CLIF-RL: Federated Learning for Ventilator Management

A federated reinforcement learning pipeline for optimal ventilator management using the CLIF (Common Longitudinal ICU Format) data standard.

Overview

This pipeline implements a Double Deep Q-Network (DDQN) with Conservative Q-Learning (CQL) for learning optimal ventilator management policies from multi-site ICU data.

Prerequisites

Python 3.9+
CLIF-formatted ICU data tables
uv package manager (https://github.com/astral-sh/uv)

Installation

# Install uv if not already installed
curl -LsSf https://astral.sh/uv/install.sh | sh

# Clone the repository
git clone <repository-url>
cd CLIF-RL

# Install dependencies using uv
uv pip install -e .

Configuration

Copy the configuration template:

cp config/config_template.json config/config.json

Edit config/config.json with your site's information:

{
    "site_id": "yoursite",
    "site_name": "Your Site Name",
    "tables_path": "/path/to/your/CLIF/tables",
    "file_type": "parquet",
    "timezone": "US/Eastern",
    "data_path": "model_data/train.parquet",
    "standardization_path": "shared/state_standardization.pkl",
    "train_ratio": 0.8,
    "random_seed": 42
}

Federated Learning Pipeline

PHASE 1: Local Training and Validation

Quick Start

Run Complete Phase 1 Pipeline

The easiest way to run the entire Phase 1 pipeline is using the provided script:

# Make sure the script is executable
chmod +x run_phase1.sh

# Run with default settings
./run_phase1.sh

Manual Phase 1 Pipeline

Each site performs the following steps:

Data Preparation

# Create cohort
uv run python code/00_cohort.py --config config/config.json

# Create analysis dataset
uv run python code/01_analysis_data.py --config config/config.json

# Filter IMV episodes
uv run python code/02_filter_imv_episodes.py --config config/config.json

# Calculate SOFA scores
uv run python code/03_sofa_calculator.py --config config/config.json

# Prepare training data
uv run python code/04_prepare_training_data.py --config config/config.json

Generate Table One

uv run python code/05_create_tableone.py --config config/config.json

Train Local Model

uv run python code/06_site_training.py \
    --config config/config.json \
    --round 0 \
    --epochs 50 \
    --use_cql \
    --cql_alpha 0.02

Local Validation

# Simply run the evaluation - it will automatically find your model
uv run python code/09_visualize_training.py --config config/config.json

MIMIC Baseline Evaluation

Each site can evaluate how well the MIMIC-trained model generalizes to their local data.

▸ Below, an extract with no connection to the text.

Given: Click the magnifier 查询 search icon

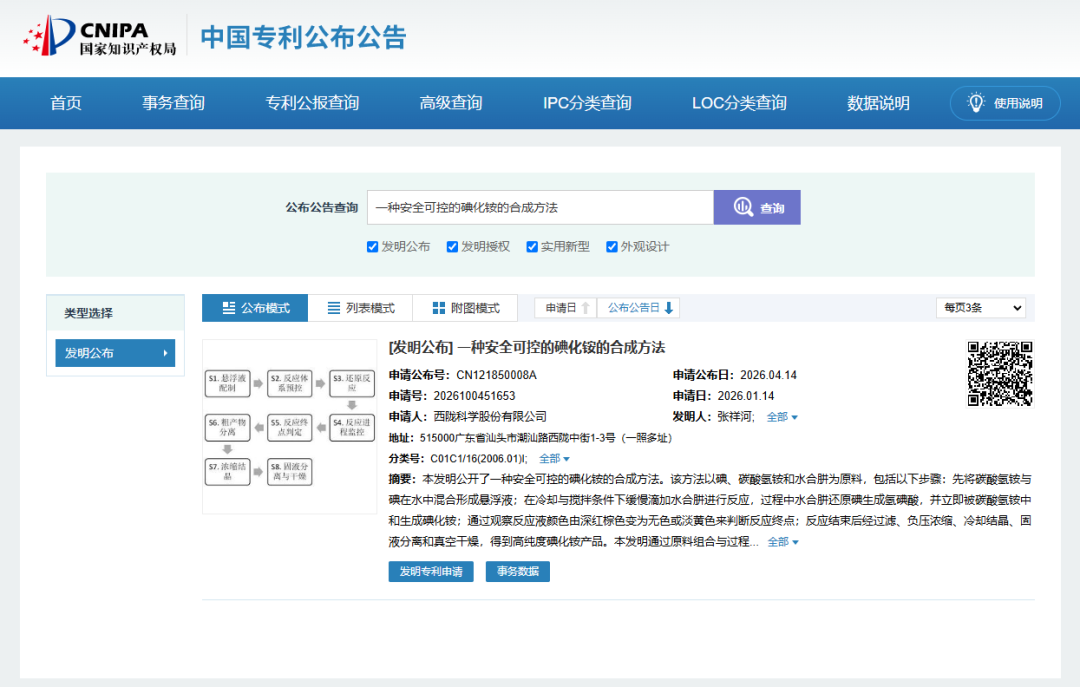Looking at the screenshot, I should (x=743, y=207).
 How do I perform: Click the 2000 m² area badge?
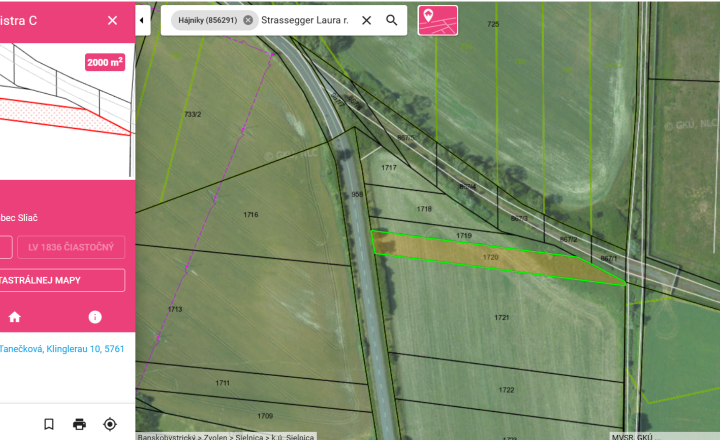pos(105,62)
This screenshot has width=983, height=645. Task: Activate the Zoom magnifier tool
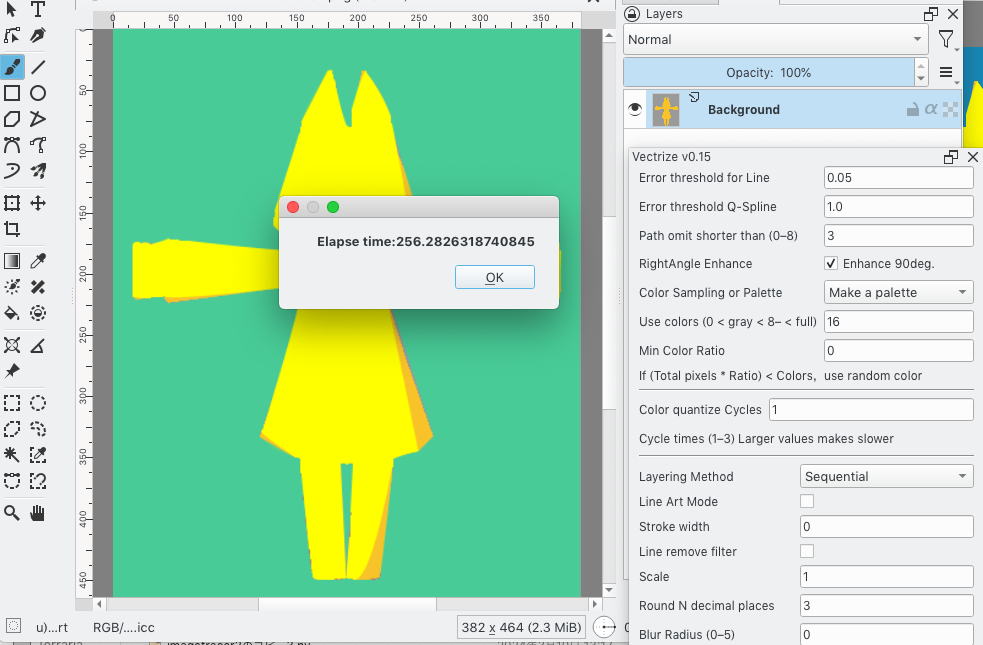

# Evaluate MIMIC model on your site's data
python code/13_evaluate_mimic_baseline.py --config config/config.json

Share Results Upload the entire output/upload_to_box/phase1/ folder to the coordinating center:

# Package Phase 1 results for sharing
tar -czf phase1_results_{site_name}.tar.gz output/upload_to_box/phase1/

Coordinating Center: Aggregation

After collecting all site weights for a round:

python code/07_federated_aggregation.py \
    --weights_dir ./collected_weights \
    --round 0 \
    --sites mimic ucmc nu rush\
    --output ./shared/global_round_0.pt

PHASE 2: Global Model Training

For Participating Sites

After receiving the global model from the coordinating center:

Quick Start with Automation Script

# Make the script executable
chmod +x run_phase2.sh

# Run complete Phase 2 pipeline
./run_phase2.sh --site ucmc --round 1

Manual Steps (Alternative to Script)

Download Global Model Place global_round_0.pt in the shared/ directory
Train with Global Model

python code/06_site_training.py \
    --config config/config.json \
    --round 1 \
    --epochs 25 \
    --global_model shared/global_round_0.pt \
    --use_cql

Evaluate Phase 2 Model

python code/09_visualize_training.py \
    --config config/config.json \
    --phase phase2 \
    --round 1

Compare YOUR Phase 1 vs Phase 2 (Single-Site Comparison)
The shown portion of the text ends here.